C’est un général, bien sûr, mais démocrate, ne dites pas non, même s’il veut refaire la France et nous donner une bonne Constitution, une Constitution assez robuste pour qu’on soit encore bons pour le service.
Préparation militaire
D’après les experts américains, en cinq mois on instruit un soldat. Chez nous, comme on s’y prend d’avance, on se demande pourquoi on parle de garder les jeunes gens deux ans sous les drapeaux, d’autant plus que d’après les experts économistes nous allons vers une crise de main-d’oeuvre. Alors, qu’on nous explique ce slogan : Produire ! Produire ! Produire, et en contrepartie une armée forte avec de nombreuses divisions ! Si on fait des soldats, on diminue la production ; si on en fait des ouvriers, on a une armée de sous-produits. Cruelle énigme !
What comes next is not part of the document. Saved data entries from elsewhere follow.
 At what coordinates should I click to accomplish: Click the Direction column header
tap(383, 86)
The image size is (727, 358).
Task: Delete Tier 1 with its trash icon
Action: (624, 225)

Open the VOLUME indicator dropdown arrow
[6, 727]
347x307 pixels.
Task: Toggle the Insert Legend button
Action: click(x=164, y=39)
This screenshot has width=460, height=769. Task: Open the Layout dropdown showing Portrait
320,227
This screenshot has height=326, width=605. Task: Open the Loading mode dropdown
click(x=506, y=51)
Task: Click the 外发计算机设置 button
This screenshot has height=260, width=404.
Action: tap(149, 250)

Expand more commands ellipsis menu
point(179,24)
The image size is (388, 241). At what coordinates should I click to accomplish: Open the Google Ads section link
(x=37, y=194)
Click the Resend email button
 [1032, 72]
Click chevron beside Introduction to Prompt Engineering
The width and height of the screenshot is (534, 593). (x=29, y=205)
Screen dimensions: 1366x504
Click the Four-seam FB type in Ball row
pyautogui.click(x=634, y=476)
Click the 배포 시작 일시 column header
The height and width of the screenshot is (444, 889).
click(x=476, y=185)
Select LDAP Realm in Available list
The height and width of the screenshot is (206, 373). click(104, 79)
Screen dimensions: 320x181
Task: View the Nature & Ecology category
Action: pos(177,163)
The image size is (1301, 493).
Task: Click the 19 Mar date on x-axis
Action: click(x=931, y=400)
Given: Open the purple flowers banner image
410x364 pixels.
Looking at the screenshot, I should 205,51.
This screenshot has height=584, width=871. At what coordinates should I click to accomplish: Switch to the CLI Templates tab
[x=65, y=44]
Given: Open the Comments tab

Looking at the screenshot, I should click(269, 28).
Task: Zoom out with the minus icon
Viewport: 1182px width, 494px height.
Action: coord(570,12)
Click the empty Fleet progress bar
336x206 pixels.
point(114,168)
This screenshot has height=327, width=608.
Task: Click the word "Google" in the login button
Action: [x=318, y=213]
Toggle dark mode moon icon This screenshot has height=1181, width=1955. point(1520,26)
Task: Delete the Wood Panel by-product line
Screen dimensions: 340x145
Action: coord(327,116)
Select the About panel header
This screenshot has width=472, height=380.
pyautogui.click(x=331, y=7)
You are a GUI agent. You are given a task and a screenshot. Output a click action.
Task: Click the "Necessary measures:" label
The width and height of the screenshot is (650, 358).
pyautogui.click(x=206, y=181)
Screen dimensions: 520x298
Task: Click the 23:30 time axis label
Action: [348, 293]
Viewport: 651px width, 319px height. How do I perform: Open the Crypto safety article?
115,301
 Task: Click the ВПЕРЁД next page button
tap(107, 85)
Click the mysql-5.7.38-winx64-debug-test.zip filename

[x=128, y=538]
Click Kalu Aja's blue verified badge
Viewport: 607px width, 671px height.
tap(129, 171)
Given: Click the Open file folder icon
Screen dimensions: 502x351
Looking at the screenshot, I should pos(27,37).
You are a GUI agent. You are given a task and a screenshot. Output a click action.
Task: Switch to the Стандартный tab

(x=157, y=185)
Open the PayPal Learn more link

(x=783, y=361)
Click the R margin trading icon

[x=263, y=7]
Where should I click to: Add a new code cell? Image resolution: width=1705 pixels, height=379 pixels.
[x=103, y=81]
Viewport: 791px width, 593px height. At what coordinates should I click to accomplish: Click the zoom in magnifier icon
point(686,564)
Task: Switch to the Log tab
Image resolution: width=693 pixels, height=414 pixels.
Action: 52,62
Règlement de comptes entre gens du milieu
En Thuringe, la bande Oncle Sam a mis la main sur un trésor de 6 milliards que des bandits du Grand Frisé avaient eux-mêmes escroqué à une bande de voyous français, la « bande à Pétain ». On soupçonne que ces derniers se seraient laissé faire une douce violence, le trésor ne leur appartenant pas, mais étant la propriété d’un autre gars du milieu, « Jef le Belgico », lequel l’aurait escroqué au bon populo belge, ce qui n’empêchera pas ce bon populo français de payer la note. La police internationale ne semble pas avoir été alertée par cet incident, qu’elle considère normal dans les milieux intéressés.